Una pena que, los que tenemos trabajo a este lado del escritorio, nos sintamos tan "a gustito" cobrando por mirar a la pared (que es realmente para lo que sirve nuestro trabajo actual).
Pero aún es más penosa la situación en la parte de los demandantes de empleo. Miles de personas a las que atiende mi oficina, con verdaderos dramas familiares, y que se encuentran poseídos por esa "maligna música flautera". Vienen a la oficina en un ritual programado, repetido hasta la saciedad desde hace años, a renovar su tarjeta de demanda para que no caduque, cada 3 meses. Por supuesto, ya lo pueden hacer por Internet, por el móvil, todo muy civilizado....Pero de nuevo: ¿para qué?. No se trata sólo de que no hay ofertas de trabajo, y que la "abeja reina" ahora mismo no tiene nada para darles de comer. No se trata sólo de que sería mejor que dedicaran sus esfuerzos a crear su propio trabajo, a plantearse emigrar, o a reenfocar sus vida. No. Se trata de que cuando reviso los perfiles informatizados de estas personas que vienen "religiosamente" a sellar, los tienen  vacíos completamente.
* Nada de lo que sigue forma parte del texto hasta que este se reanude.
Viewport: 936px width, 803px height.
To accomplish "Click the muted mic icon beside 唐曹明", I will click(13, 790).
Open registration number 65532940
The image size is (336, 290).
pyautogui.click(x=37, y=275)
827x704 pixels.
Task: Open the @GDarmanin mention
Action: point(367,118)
Es decir, que vienen a sellar, teóricamente para mantener una antigüedad, y creyendo que el flautista o la "abeja reina" les "sacará de esta", pero sin ni siquiera saber que sus fichas, tan inmaculadas, jamás podrán llamar la atención de una oferta de trabajo....¿Para qué?....¿Por qué?...Elemental querido Watson...
Afortunadamente, aún quedan ovejas negras. Personas que se han puesto "tapones" en los oídos para no escuchar al flautista. Gente que, al doblar la esquina, se sale de la cola de la colmena, y decide emprender, buscar su propio camino, a veces incluso emigrar o cambiar de vida...Buscar en su interior la respuesta a la grave situación que vivimos, y no esperar a que los "flautistas de turno" se la resuelvan...Esa gente merece toda mi atención y esfuerzo. Ellos son el sentido de mi trabajo actual. Con ellos me vuelco en tiempo y esfuerzo, aunque ya me hayan dado algún toque de atención por salirme de los tiempos establecidos en las estadísticas...Pero yo siempre llevo mis tapones de repuesto en el bolsillo: esos que me permiten escuchar a mi conciencia, antes que a jefes, políticos o "musiquillas de pacotilla".